The term ‘bogan’ is one we often hear bandied about in Australia these days, not least by websites such as Things Bogans Like, Bogan Bingo and bogan.com.au. For those not familiar with the term, it used to mean something between redneck and suburban hillbilly, referring to uneducated persons of low income and crude opinions dressed in ugg boots and flannelette shirts. Now it used in a looser sense, used as a label for any person deemed to possess vulgar tastes. Among its enumeration of bogan enthusiasms, for example, the Things Bogans Like site includes reality TV, Palazzo Versace Australia, Buddhist statues as home furnishings and Louis Vuitton bags bought in Thailand. The official website for the Kath and Kim TV series adds to this list Gucci Envy Me clutch sprays and tan-in-a-can.

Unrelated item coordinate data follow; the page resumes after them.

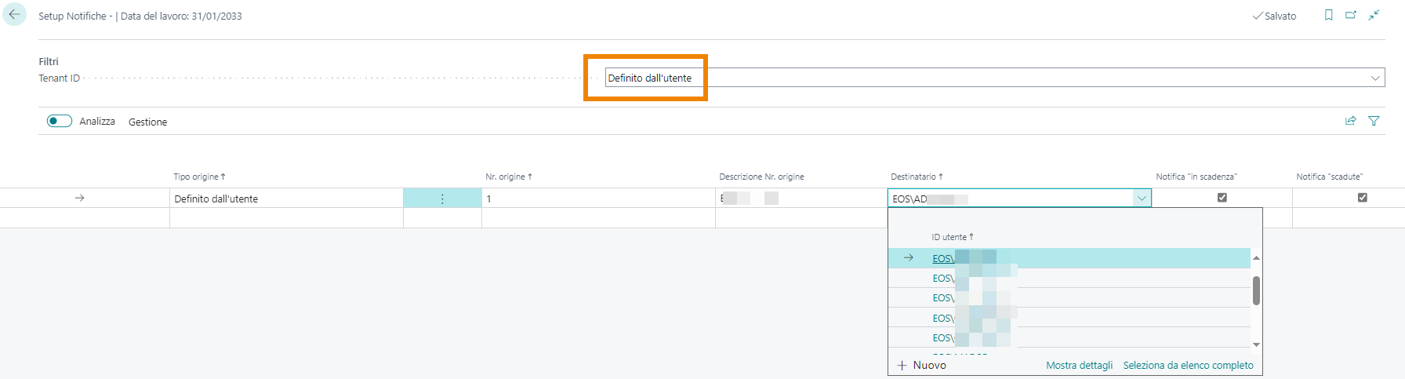Open page in new window icon

coord(1351,15)
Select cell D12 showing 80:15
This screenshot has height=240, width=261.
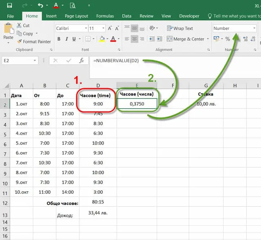coord(98,202)
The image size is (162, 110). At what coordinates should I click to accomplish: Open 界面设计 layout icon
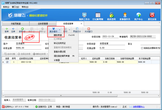(77, 29)
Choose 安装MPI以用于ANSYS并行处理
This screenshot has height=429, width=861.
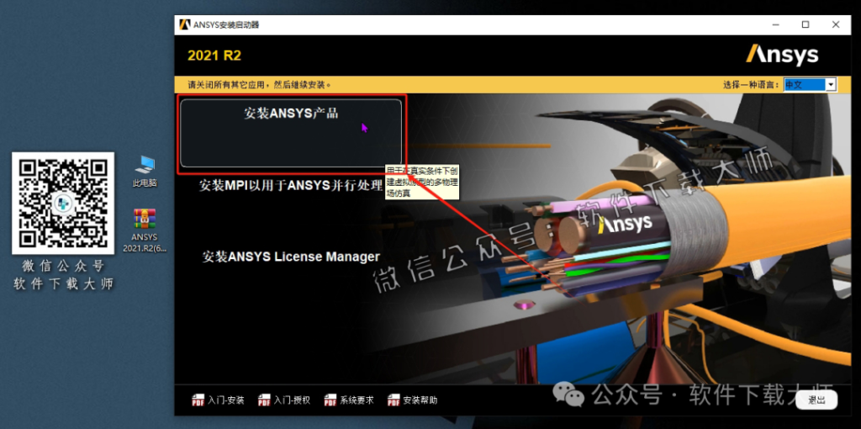291,186
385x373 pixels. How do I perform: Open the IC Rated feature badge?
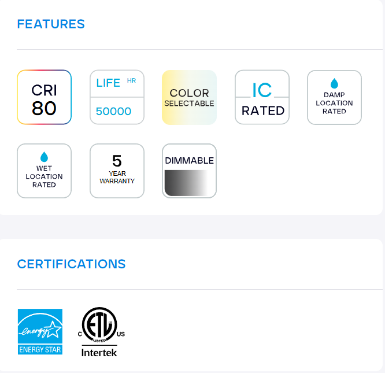tap(262, 97)
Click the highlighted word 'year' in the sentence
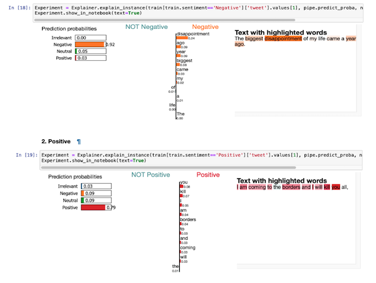Viewport: 376px width, 283px height. pyautogui.click(x=351, y=39)
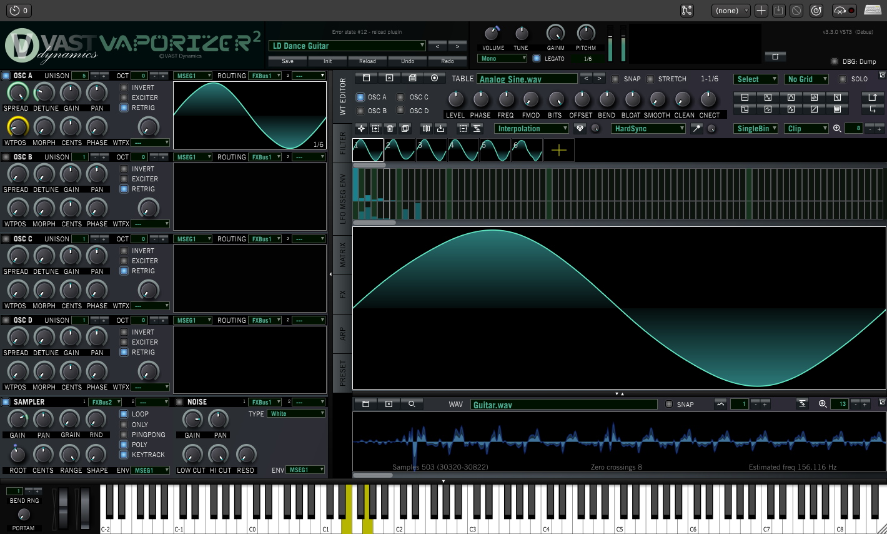This screenshot has height=534, width=887.
Task: Switch to the FILTER tab
Action: click(342, 143)
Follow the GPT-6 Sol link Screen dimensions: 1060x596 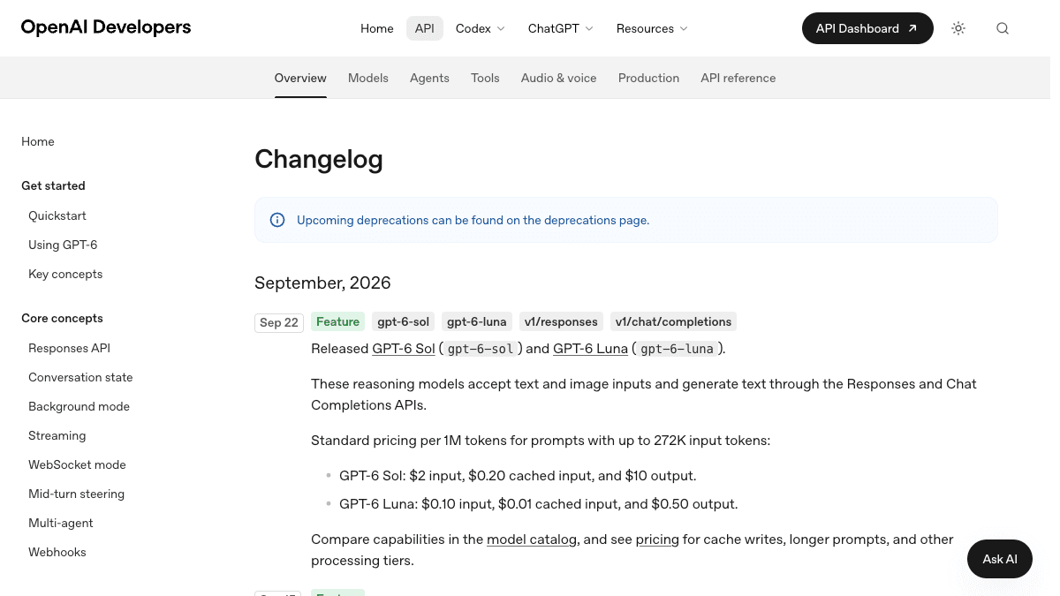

The fact that so many people are being called bogans these days seems to reflect an anxiety about the expansion of credit-fuelled consumption in Australian society. It also springs from people’s desire to prove the superiority of their own tastes by ridiculing other people’s tastes as bogan.
Since the bogan phenomenon is concerned with recent developments, it obviously differs from the idea of the larrikin during the period I discuss in Larrikins: A History, the book I finally finished writing earlier this year – that is, the years between 1870 and 1930. When the word larrikin first came into common Australian parlance in the late 1860s, at any rate, it meant ‘hoodlum’ or ‘street tough’. It was used by journalists and police to refer to young rowdies or street-gang members, or as a defiant way for those young people to refer to themselves. Rather than tapping into anxieties about credit-fuelled consumption or attention-seeking antics among newly cashed-up boors, the term larrikin was thus more concerned with fears of youthful street disorder.
Even though early usage of the word larrikin was initially different to the way that bogan is now used, it is interesting to note that a series of caricatures, theatrical skits and written pieces were published in the Australian press at the turn of the century that poked fun of larrikin youths’ style in a way not too different from bogan jokes today. These caricatures implied that rough larrikins were the epitome of vulgar tastes: whether because of what they wore, or how they talked, or the way they chose to amuse themselves.
Fascinatingly, too, the Australian colloquialism lair, which seems to have come into usage sometime later in the twentieth century, was essentially a combination of the two terms. It referred to someone of rowdy manners and loud dress sense: a hybrid of the word larrikin as it was once understood and bogan as it is understood today. In some ways, then, the bogan name-calling phenomenon isn’t wholly new. It would be interesting to know when exactly lair came into use, and when it fell out of currency – because in many ways it described colourfully vulgar lifestyle choices not too different from those called bogan today.